How-To: Back-up your blog
Bad things happen. If you've ever worried that the over caffeinated tech might spill his latte down your web server, then today's How-To will help you out. Forgetting to back up your blog (or your website) is something that isn't a big deal until you need it -- like backing up anything, really. But your blog's files and databased aren't really so simply accessible as the files on your PC, so today we're showing you how to automatically back up your blog (or website) with some freely available tools that will use a minimum amount of your precious bandwidth.
For today's How-To you'll need:
A webhost with SSH (secure shell) access
A machine to backup to (we prefer Linux or FreeBSD, but you can use Windows with cygwin if you must)
Internet/network access between the two machines
ssh, rsync and cron installed on the backup machine
For our example backup host, we're using a normal PC with Ubuntu Linux installed.

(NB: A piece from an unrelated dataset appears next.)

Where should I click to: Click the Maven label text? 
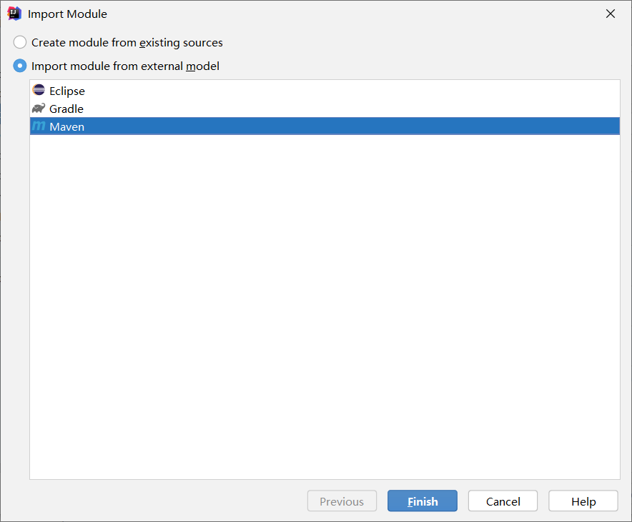tap(66, 126)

It's preferable to have the server push the backup data, but the destination machine must be accessible via SSH. If you want to backup your data to home, and can't get a static ip address, this isn't always an option. We don't like to push the data from the server because we'd have to leave an SSH key on a shared server. (Danger Will Robinson! Danger!)
If you can't get or allow SSH access to your backup machine, you can pull the data to your backup machine. This makes our robot companions happier, since we keep our SSH keys to ourselves.
On your backup machine, open up a terminal, type df and hit enter. Our (old) machine has 32GB of space available. Plenty for most websites, unless you're running Engadget or something.
Whip out SSH and login to your web server and change to the directory containing what you want to backup (home directory, www, etc). We want to backup our Wordsmith installation, so we run 'du -hs wordsmith' to get the total size of the directory in human readable form. This is a fresh install, so it's only 2.9 Megabytes.
It's preferable to have the server push the backups to your client machine. Running 'which crontab' and 'which rsync' is an easy way to check for the required software
Everything we need is probably installed, but it's better to check now. From the Ubuntu desktop, click System, then Administration and choose the Synaptic Package Manager.
Click the search button and type in ssh. We only need the client, but the server comes in handy for us.
If it's not installed, select the openssh client by clicking the check box next to it.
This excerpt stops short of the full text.